→ **Task directions**:
Below is a set of entries; copy all of them exactly.

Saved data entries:
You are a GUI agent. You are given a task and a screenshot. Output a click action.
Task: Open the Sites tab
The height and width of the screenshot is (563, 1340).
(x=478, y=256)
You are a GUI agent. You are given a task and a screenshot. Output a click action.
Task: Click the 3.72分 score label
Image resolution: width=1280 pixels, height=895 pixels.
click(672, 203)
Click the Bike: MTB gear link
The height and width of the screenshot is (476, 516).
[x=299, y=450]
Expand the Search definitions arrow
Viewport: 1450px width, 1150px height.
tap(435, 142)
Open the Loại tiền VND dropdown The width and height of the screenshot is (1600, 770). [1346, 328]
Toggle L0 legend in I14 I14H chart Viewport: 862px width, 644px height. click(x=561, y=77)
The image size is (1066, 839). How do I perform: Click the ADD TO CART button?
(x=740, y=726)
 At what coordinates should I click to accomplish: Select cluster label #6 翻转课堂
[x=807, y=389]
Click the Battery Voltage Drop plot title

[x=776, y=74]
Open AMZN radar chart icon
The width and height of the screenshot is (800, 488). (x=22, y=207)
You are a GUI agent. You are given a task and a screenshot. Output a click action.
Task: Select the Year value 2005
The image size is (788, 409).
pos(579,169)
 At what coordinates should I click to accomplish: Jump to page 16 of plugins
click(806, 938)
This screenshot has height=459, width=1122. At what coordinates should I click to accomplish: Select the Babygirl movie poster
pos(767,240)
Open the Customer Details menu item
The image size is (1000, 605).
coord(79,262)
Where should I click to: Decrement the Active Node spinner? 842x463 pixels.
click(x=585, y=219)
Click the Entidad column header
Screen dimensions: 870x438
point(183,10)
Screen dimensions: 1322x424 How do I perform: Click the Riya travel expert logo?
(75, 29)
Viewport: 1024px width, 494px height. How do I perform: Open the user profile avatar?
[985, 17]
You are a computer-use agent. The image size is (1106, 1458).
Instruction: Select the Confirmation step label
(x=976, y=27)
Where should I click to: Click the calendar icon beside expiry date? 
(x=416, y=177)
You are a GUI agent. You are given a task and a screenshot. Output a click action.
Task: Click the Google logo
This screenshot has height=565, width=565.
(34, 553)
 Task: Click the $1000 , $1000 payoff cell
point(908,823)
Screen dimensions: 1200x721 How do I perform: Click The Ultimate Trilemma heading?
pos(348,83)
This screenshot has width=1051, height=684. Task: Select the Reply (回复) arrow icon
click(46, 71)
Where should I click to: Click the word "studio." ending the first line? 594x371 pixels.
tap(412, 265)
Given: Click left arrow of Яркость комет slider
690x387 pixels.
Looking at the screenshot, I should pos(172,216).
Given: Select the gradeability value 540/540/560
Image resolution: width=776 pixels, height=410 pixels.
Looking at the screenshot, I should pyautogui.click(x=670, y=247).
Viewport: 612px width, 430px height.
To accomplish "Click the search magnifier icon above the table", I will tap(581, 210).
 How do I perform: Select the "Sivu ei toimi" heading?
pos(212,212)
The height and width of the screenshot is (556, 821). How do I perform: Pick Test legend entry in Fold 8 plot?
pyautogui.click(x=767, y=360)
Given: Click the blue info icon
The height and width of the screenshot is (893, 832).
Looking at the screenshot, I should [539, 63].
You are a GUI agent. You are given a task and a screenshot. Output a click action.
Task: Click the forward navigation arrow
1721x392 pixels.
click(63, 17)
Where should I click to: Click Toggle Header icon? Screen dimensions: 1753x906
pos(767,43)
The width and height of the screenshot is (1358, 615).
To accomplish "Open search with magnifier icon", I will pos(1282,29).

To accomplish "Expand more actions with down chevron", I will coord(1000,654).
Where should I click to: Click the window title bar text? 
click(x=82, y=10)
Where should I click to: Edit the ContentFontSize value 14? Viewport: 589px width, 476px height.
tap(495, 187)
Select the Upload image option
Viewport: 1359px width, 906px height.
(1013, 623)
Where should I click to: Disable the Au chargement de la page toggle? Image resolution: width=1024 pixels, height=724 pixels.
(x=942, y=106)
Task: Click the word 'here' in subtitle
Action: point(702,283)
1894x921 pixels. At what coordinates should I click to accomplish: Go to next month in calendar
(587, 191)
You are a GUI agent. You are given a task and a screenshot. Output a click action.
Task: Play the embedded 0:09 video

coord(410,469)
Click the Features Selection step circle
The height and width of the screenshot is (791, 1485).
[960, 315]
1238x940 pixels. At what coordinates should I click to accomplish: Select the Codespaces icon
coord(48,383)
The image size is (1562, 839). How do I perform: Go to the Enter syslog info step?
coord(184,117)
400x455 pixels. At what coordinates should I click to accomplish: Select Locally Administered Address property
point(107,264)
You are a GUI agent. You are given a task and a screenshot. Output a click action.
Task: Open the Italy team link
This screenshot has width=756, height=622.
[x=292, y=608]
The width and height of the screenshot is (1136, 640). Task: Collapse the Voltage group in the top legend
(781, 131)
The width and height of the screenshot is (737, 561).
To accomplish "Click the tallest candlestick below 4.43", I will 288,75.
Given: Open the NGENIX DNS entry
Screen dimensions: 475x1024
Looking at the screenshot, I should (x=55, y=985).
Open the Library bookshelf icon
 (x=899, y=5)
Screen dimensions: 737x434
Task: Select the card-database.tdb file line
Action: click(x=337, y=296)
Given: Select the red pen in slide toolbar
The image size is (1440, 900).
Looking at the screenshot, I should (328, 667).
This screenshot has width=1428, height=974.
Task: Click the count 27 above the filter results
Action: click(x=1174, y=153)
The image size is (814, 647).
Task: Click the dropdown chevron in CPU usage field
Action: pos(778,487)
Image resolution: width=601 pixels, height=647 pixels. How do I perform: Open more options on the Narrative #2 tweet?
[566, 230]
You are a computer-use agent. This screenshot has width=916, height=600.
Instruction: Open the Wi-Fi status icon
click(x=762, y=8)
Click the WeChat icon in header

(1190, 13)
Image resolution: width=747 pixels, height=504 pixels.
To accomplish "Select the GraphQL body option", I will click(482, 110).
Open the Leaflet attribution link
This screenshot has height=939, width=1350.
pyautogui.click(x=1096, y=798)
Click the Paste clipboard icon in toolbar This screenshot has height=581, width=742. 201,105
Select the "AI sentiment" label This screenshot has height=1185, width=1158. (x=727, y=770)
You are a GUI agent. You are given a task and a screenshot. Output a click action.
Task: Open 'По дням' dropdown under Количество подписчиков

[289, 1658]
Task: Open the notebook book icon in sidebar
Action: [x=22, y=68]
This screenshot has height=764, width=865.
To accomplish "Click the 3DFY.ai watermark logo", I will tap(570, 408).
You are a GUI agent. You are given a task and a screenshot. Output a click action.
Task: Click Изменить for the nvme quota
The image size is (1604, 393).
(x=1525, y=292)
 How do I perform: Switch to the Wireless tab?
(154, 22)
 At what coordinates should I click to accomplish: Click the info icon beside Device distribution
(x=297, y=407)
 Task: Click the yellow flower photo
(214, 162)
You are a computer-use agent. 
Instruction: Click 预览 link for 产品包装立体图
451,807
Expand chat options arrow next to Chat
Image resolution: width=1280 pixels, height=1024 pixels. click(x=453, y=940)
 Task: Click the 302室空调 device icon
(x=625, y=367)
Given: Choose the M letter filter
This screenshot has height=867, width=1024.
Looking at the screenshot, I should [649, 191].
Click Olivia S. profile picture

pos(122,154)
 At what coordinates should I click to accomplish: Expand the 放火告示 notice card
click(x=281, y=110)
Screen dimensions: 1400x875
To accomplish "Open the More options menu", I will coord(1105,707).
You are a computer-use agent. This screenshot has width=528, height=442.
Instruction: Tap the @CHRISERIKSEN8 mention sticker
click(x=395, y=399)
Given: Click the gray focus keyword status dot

→ **Solution to this exercise**:
You are a GUI agent. You are given a task and a screenshot. Output a click action.
Task: Open the Sites tab
The height and width of the screenshot is (563, 1340).
(x=478, y=256)
You are a GUI agent. You are given a task and a screenshot. Output a click action.
Task: Click the 3.72分 score label
Image resolution: width=1280 pixels, height=895 pixels.
click(672, 203)
Click the Bike: MTB gear link
The height and width of the screenshot is (476, 516).
[x=299, y=450]
Expand the Search definitions arrow
Viewport: 1450px width, 1150px height.
tap(435, 142)
Open the Loại tiền VND dropdown The width and height of the screenshot is (1600, 770). [1346, 328]
Toggle L0 legend in I14 I14H chart Viewport: 862px width, 644px height. click(x=561, y=77)
The image size is (1066, 839). How do I perform: Click the ADD TO CART button?
(x=740, y=726)
 At what coordinates should I click to accomplish: Select cluster label #6 翻转课堂
[x=807, y=389]
Click the Battery Voltage Drop plot title

[x=776, y=74]
Open AMZN radar chart icon
The width and height of the screenshot is (800, 488). (x=22, y=207)
You are a GUI agent. You are given a task and a screenshot. Output a click action.
Task: Select the Year value 2005
The image size is (788, 409).
pos(579,169)
 At what coordinates should I click to accomplish: Jump to page 16 of plugins
click(806, 938)
This screenshot has height=459, width=1122. At what coordinates should I click to accomplish: Select the Babygirl movie poster
pos(767,240)
Open the Customer Details menu item
The image size is (1000, 605).
coord(79,262)
Where should I click to: Decrement the Active Node spinner? 842x463 pixels.
click(x=585, y=219)
Click the Entidad column header
Screen dimensions: 870x438
point(183,10)
Screen dimensions: 1322x424 How do I perform: Click the Riya travel expert logo?
(75, 29)
Viewport: 1024px width, 494px height. How do I perform: Open the user profile avatar?
[985, 17]
You are a computer-use agent. The image size is (1106, 1458).
Instruction: Select the Confirmation step label
(x=976, y=27)
Where should I click to: Click the calendar icon beside expiry date? 
(x=416, y=177)
You are a GUI agent. You are given a task and a screenshot. Output a click action.
Task: Click the Google logo
This screenshot has height=565, width=565.
(34, 553)
 Task: Click the $1000 , $1000 payoff cell
point(908,823)
Screen dimensions: 1200x721 How do I perform: Click The Ultimate Trilemma heading?
pos(348,83)
This screenshot has width=1051, height=684. Task: Select the Reply (回复) arrow icon
click(46, 71)
Where should I click to: Click the word "studio." ending the first line? 594x371 pixels.
tap(412, 265)
Given: Click left arrow of Яркость комет slider
690x387 pixels.
Looking at the screenshot, I should pos(172,216).
Given: Select the gradeability value 540/540/560
Image resolution: width=776 pixels, height=410 pixels.
Looking at the screenshot, I should pyautogui.click(x=670, y=247).
Viewport: 612px width, 430px height.
To accomplish "Click the search magnifier icon above the table", I will tap(581, 210).
 How do I perform: Select the "Sivu ei toimi" heading?
pos(212,212)
The height and width of the screenshot is (556, 821). How do I perform: Pick Test legend entry in Fold 8 plot?
pyautogui.click(x=767, y=360)
Given: Click the blue info icon
The height and width of the screenshot is (893, 832).
Looking at the screenshot, I should [539, 63].
You are a GUI agent. You are given a task and a screenshot. Output a click action.
Task: Click the forward navigation arrow
1721x392 pixels.
click(63, 17)
Where should I click to: Click Toggle Header icon? Screen dimensions: 1753x906
pos(767,43)
The width and height of the screenshot is (1358, 615).
To accomplish "Open search with magnifier icon", I will pos(1282,29).

To accomplish "Expand more actions with down chevron", I will coord(1000,654).
Where should I click to: Click the window title bar text? 
click(x=82, y=10)
Where should I click to: Edit the ContentFontSize value 14? Viewport: 589px width, 476px height.
tap(495, 187)
Select the Upload image option
Viewport: 1359px width, 906px height.
(1013, 623)
Where should I click to: Disable the Au chargement de la page toggle? Image resolution: width=1024 pixels, height=724 pixels.
(x=942, y=106)
Task: Click the word 'here' in subtitle
Action: point(702,283)
1894x921 pixels. At what coordinates should I click to accomplish: Go to next month in calendar
(587, 191)
You are a GUI agent. You are given a task and a screenshot. Output a click action.
Task: Play the embedded 0:09 video

coord(410,469)
Click the Features Selection step circle
The height and width of the screenshot is (791, 1485).
[960, 315]
1238x940 pixels. At what coordinates should I click to accomplish: Select the Codespaces icon
coord(48,383)
The image size is (1562, 839). How do I perform: Go to the Enter syslog info step?
coord(184,117)
400x455 pixels. At what coordinates should I click to accomplish: Select Locally Administered Address property
point(107,264)
You are a GUI agent. You are given a task and a screenshot. Output a click action.
Task: Open the Italy team link
This screenshot has width=756, height=622.
[x=292, y=608]
The width and height of the screenshot is (1136, 640). Task: Collapse the Voltage group in the top legend
(781, 131)
The width and height of the screenshot is (737, 561).
To accomplish "Click the tallest candlestick below 4.43", I will 288,75.
Given: Open the NGENIX DNS entry
Screen dimensions: 475x1024
Looking at the screenshot, I should (x=55, y=985).
Open the Library bookshelf icon
 (x=899, y=5)
Screen dimensions: 737x434
Task: Select the card-database.tdb file line
Action: click(x=337, y=296)
Given: Select the red pen in slide toolbar
The image size is (1440, 900).
Looking at the screenshot, I should (328, 667).
This screenshot has width=1428, height=974.
Task: Click the count 27 above the filter results
Action: click(x=1174, y=153)
The image size is (814, 647).
Task: Click the dropdown chevron in CPU usage field
Action: pos(778,487)
Image resolution: width=601 pixels, height=647 pixels. How do I perform: Open more options on the Narrative #2 tweet?
[566, 230]
You are a computer-use agent. This screenshot has width=916, height=600.
Instruction: Open the Wi-Fi status icon
click(x=762, y=8)
Click the WeChat icon in header

(1190, 13)
Image resolution: width=747 pixels, height=504 pixels.
To accomplish "Select the GraphQL body option", I will click(482, 110).
Open the Leaflet attribution link
This screenshot has height=939, width=1350.
pyautogui.click(x=1096, y=798)
Click the Paste clipboard icon in toolbar This screenshot has height=581, width=742. 201,105
Select the "AI sentiment" label This screenshot has height=1185, width=1158. (x=727, y=770)
You are a GUI agent. You are given a task and a screenshot. Output a click action.
Task: Open 'По дням' dropdown under Количество подписчиков

[289, 1658]
Task: Open the notebook book icon in sidebar
Action: [x=22, y=68]
This screenshot has height=764, width=865.
To accomplish "Click the 3DFY.ai watermark logo", I will tap(570, 408).
You are a GUI agent. You are given a task and a screenshot. Output a click action.
Task: Click Изменить for the nvme quota
The image size is (1604, 393).
(x=1525, y=292)
 How do I perform: Switch to the Wireless tab?
(154, 22)
 At what coordinates should I click to accomplish: Click the info icon beside Device distribution
(x=297, y=407)
 Task: Click the yellow flower photo
(214, 162)
You are a computer-use agent. 
Instruction: Click 预览 link for 产品包装立体图
451,807
Expand chat options arrow next to Chat
Image resolution: width=1280 pixels, height=1024 pixels. click(x=453, y=940)
 Task: Click the 302室空调 device icon
(x=625, y=367)
Given: Choose the M letter filter
This screenshot has height=867, width=1024.
Looking at the screenshot, I should [649, 191].
Click Olivia S. profile picture

pos(122,154)
 At what coordinates should I click to accomplish: Expand the 放火告示 notice card
click(x=281, y=110)
Screen dimensions: 1400x875
To accomplish "Open the More options menu", I will coord(1105,707).
You are a computer-use agent. This screenshot has width=528, height=442.
Instruction: Tap the @CHRISERIKSEN8 mention sticker
click(x=395, y=399)
Given: Click the gray focus keyword status dot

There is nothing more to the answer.